Ce mercredi 7 avril à Bichkek, capitale du Kirghizistan, des manifestants ont affrontéles forces de l’ordre et prit d’assaut le Parlement, s’emparant ainsi du pouvoir et forçant le Président Kourmanbek Bakiev à prendre la fuite et à se réfugier dans sa ville natale d’Osh, au sud du pays. Plusieurs dizaines de personnes ont trouvé la mort sous le feu des policiers, quelques 1000 autres ont été blessées et le palais présidentiel a été mis à sac par des pilleurs profitant de la situation. Depuis lors, c’est l’ex-ministre des affaires étrangères et représentante de l’opposition Rosa Otounbaïeva qui occupe le poste de chef du gouvernement par interim. Des élections qu’elle promet démocratiques devraient avoir lieu d’ici six mois. Dans cette ex-république soviétique d’Asie centrale, aujourd’hui l’une des plus pauvres de la région, cela faisait des mois que le pouvoir en place était critiqué pour ses dérives autoritaristes. La tension était montée d’un cran avec la fermeture de 3 journaux d’opposition dans le courant du mois de mars. Le mardi 6 avril, des manifestants se sont emparé d’un bâtiment gouvernemental à Talas, ville du nord-ouest du pays, créant un précédent qui a ouvert la voie à la prise de pouvoir par la population dans la capitale.
Force est de constater que les événements qui ont eu lieu mardi et mercredi ont énormément de choses en commun avec un modèle de révolution auquel on a plus assisté depuis longtemps : ils comportent des éléments ayant trait à une révolution de classe. Au Kirghizistan, cela n’avait pas été le cas en mars 2005 lors de la « révolution des tulipes »1 qui avait porté le président Bakiev au pouvoir. En effet, après l’ainsi-nommée révolution, celui-ci avait presque instantanément adopté une politique répondant uniquement aux intérêts de l’oligarchie du pays et octroyé d’importantes propriétés à des membres de sa famille. Les représentants politiques l’ayant soutenu activement pendant sa campagne avaient rapidement rejoint l’opposition, qui prit alors la forme d’une coalition de partis bourgeois rongée par des conflits d’intérêt claniques et familiaux. En revanche, ces 6 et 7 avril, c’est un véritable soulèvement populaire contre l’oligarchie qui s’est produit. La population est descendue dans la rue pour protester, entre autres, contre la hausse des prix du logement et la privatisation de secteurs tels que l’eau et l’électricité. Ces revendications étaient bien au cœur des manifestations qui ont abouti sur la prise du Parlement ; celles-ci n’avaient pas pour but d’instaurer un nouveau régime démocratique, mais bien de faire entendre des exigences concrètes.

Consigne:
Rédigez la suite de l'article sur le soulèvement d'avril au Kirghizistan en reprenant juste après sa dernière phrase.

Données recueillies:
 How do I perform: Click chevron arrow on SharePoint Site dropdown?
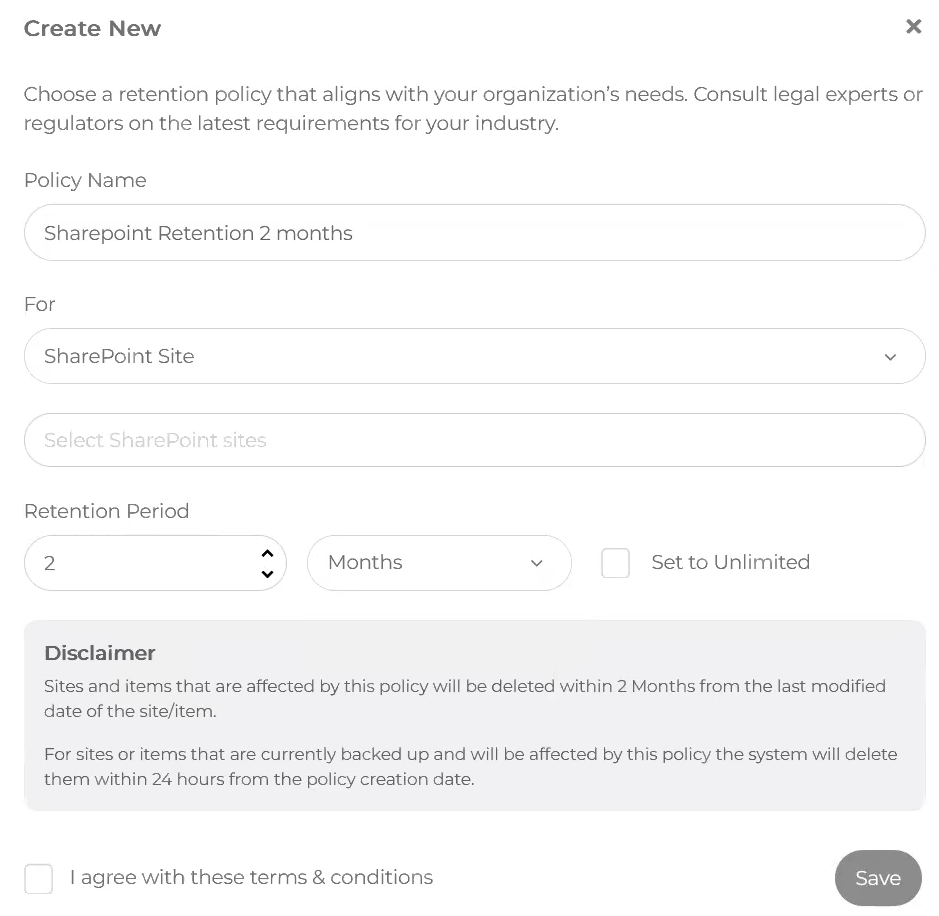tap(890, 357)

Réponse:
Deux éléments sont àmettre en avant qui témoignent du caractère révolutionnaire du soulèvement de la semaine dernière : l’auto-organisation des manifestants d’une part, et la création d’organes de pouvoir d’autre part. Alors que la « révolution des tulipes » émanait d’en haut, de la classe dirigeante, cela n’est soit pas du tout le cas ici, soit d’une manière tout-à-fait détournée. Les leaders de l’opposition eux-mêmes ne s’attendaient pas à de tels débordements et ont pris peur face à l’ampleur de la mobilisation. En outre, les kouroultaï – assemblées populaires traditionnelles - qui se sont formés suite au renversement du gouvernement ne peuvent certes pas être considérés comme des soviets en tant que tels, mais ils s’y apparentent en ce qu’ils constituent une forme de prise de pouvoir. À Talas, après avoir assailli le bâtiment de l’exécutif, la population a élu son propre gouverneur régional. À Bichkek, se sont ces mêmes assemblées populaires qui assurent le maintien de l’ordre : les forces de police ont été obligées de battre en retraite devant la colère des manifestants et se sont refugié dans un bâtiment de l’opposition. Les kouroultaï protègent notamment les magasins des pilleurs qui s’en donnent à cœur joie dans la capitale depuis quelques jours.
Cependant, on ne peut toujours pas affirmer que ce qui vient de se passer au Kirghizistan est une révolution à proprement parler. Pour qu’une révolution ait lieu, toutes les institutions qui constituent la base du pouvoir doivent être remplacées par d’autres, totalement neuves. Toute conservation des instruments du pouvoir renversé amène automatiquement à ce que le nouveau pouvoir en place doive répondre des engagements de ses prédécesseurs et continue d’agir avec la même logique néolibérale. C’est particulièrement vrai pour un pays comme le Kirghizistan qui, du fait de son extrême pauvreté en ressources naturelles et de son faible développement industriel, se trouve dans un état semi-colonial et de dépendance impérialiste ; à la croisée des intérêts russes, chinois et américains.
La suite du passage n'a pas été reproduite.